I believe it’s your seventh work of fiction. A few of your books seem to have the backdrop of music to the plot, I’m guessing it’s an important part of your life. Do you perform yourself, or are you just a fan?

My entire young life was shaped around music. My parents weren’t huge music fans, but my two brothers—8 and 9 years older than me—definitely were. They got me into hard rock and heavy metal really young, which became my foundation. From there I discovered punk, new wave, college rock, alternative music. I took up drums as a tween, played in countless high school and college bands, and eventually signed a couple of record deals in my twenties (S.W. Lauden is my nom de plume; Steve Coulter is my nom de drum—neither are household noms). I recorded a few albums and got to tour parts of the world.
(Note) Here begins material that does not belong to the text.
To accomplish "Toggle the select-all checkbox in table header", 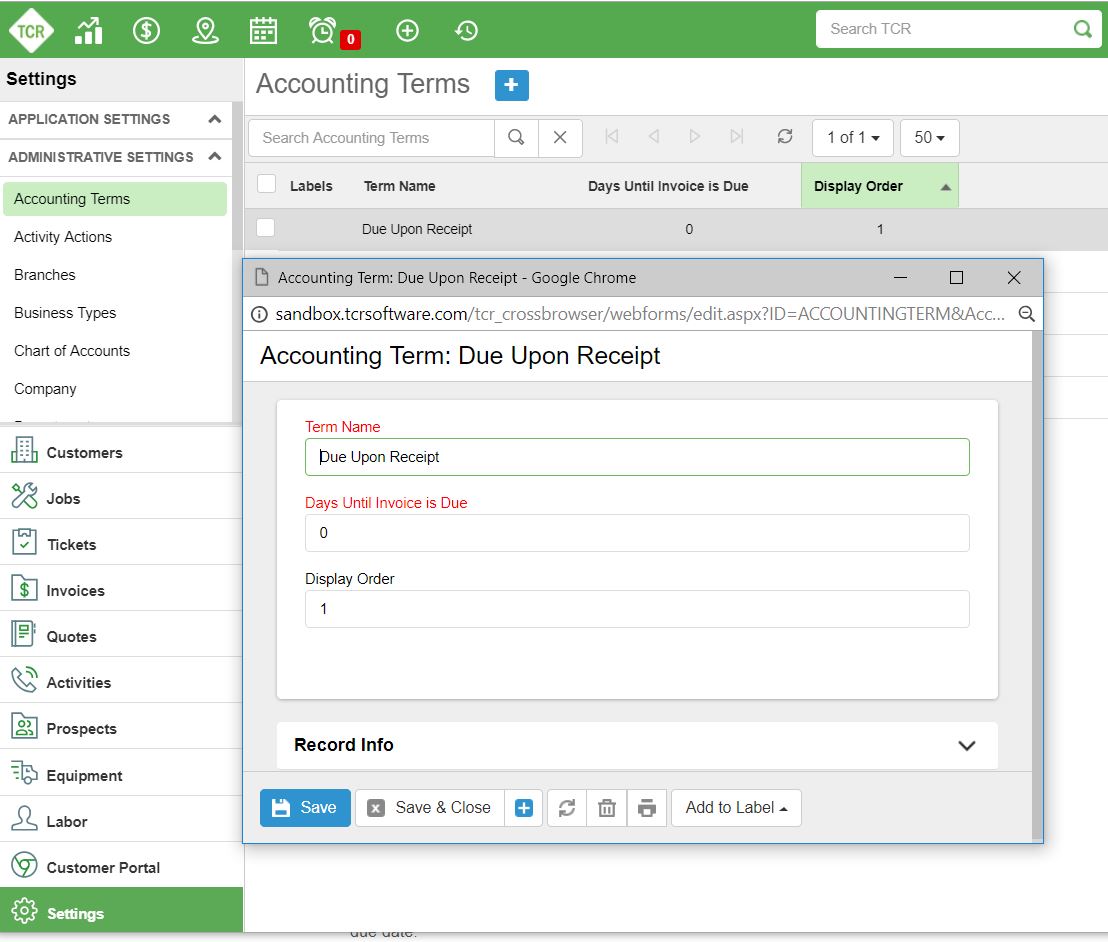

It was all a lot of blurry fun.

I did that “professionally” for about a decade (although we were mostly broke since we never sold many records) before hanging it up 15 years ago. I started publishing crime fiction in the interim, but recently returned to recording and playing the occasional show, mostly for fun.

Which is a long way of saying, I guess I “write what I know.” In my mind, the music industry is the perfect environment for crime fiction with all the shady characters, back room deals, sex and drugs and alcohol, huge egos, and high stakes. I’ve written and published stories that didn’t revolve around music, but it doesn’t come as naturally for me.

Can you remember what your first published piece was and when?

Funny enough, the first short story I ever published was about (surprise!) a murderous rock band. This was back before I published my first Greg Salem punk rock PI novel, Bad Citizen Corporation. The story got accepted by none other than Tom Pitts, when he and Joe Clifford still ran Out of the Gutter. The story is called “Dead Beats” and was recently republished in the excellent Rock-N-Noirror anthology from 10th Rule Books.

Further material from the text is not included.